PASSAGE SHOWN: Begin

Just a few random pictures. I hope they are not duplicates.

Lady and Cowboy









Coming in for diner








_Posted via Mobile Device_


----------



## oobiedoo (Apr 28, 2012)

Love the pics and of course we'll have to see baby pics when the time comes 
_Posted via Mobile Device_


----------



## MsLady (Apr 18, 2013)

I hadn't been feeling we this past week, I had only been able to go see the horses once or twice. Last night DH convinced me to go with him to feed, that seeing Cowboy and grooming Sage would make me feel better. I knew he was right, just the thought of being out with them was already making the darkness of lupus fade away.

We got out to the land and started our routine, he gets Sages bucket and feeds her in the round pen (she's queen bee and will run Lady and Cactus off from their feed, this way everyone eats in peace). I grabbed Lady and Cactus' bucket. Cactus has become extremely food aggressive, she will run up beside up, ears pinned and try to get in the bucket. We do not allow this, the last few times I had been carrying a lead rope to help get my point across ( I forgot last night). I shooed her off and she moved out of my way, the next thing I knew she came back around and full on bucked/kicked me right in the stomach. She didn't even go for the bucket, she went straight for me. Cactus is 10 months old and has been getting more aggressive with feeing time. DH and I had been watching her and were afraid this was going to happen. We were planning on taking her to my uncles ranch so he could help us with her because what we were doing was not working!

PASSAGE SHOWN: End

*EXERCISE INSTRUCTIONS*
Reproduce the entire horse forum thread word for word. Draw only on the horse forum thread, with no outside knowledge.

LISTED RECORDS: Begin

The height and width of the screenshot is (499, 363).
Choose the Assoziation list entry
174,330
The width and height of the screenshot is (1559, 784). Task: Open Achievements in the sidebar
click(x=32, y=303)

LISTED RECORDS: End

*FINAL ANSWER*
Just a few random pictures. I hope they are not duplicates.

Lady and Cowboy









Coming in for diner








_Posted via Mobile Device_


----------



## oobiedoo (Apr 28, 2012)

Love the pics and of course we'll have to see baby pics when the time comes 
_Posted via Mobile Device_


----------



## MsLady (Apr 18, 2013)

I hadn't been feeling we this past week, I had only been able to go see the horses once or twice. Last night DH convinced me to go with him to feed, that seeing Cowboy and grooming Sage would make me feel better. I knew he was right, just the thought of being out with them was already making the darkness of lupus fade away.

We got out to the land and started our routine, he gets Sages bucket and feeds her in the round pen (she's queen bee and will run Lady and Cactus off from their feed, this way everyone eats in peace). I grabbed Lady and Cactus' bucket. Cactus has become extremely food aggressive, she will run up beside up, ears pinned and try to get in the bucket. We do not allow this, the last few times I had been carrying a lead rope to help get my point across ( I forgot last night). I shooed her off and she moved out of my way, the next thing I knew she came back around and full on bucked/kicked me right in the stomach. She didn't even go for the bucket, she went straight for me. Cactus is 10 months old and has been getting more aggressive with feeing time. DH and I had been watching her and were afraid this was going to happen. We were planning on taking her to my uncles ranch so he could help us with her because what we were doing was not working!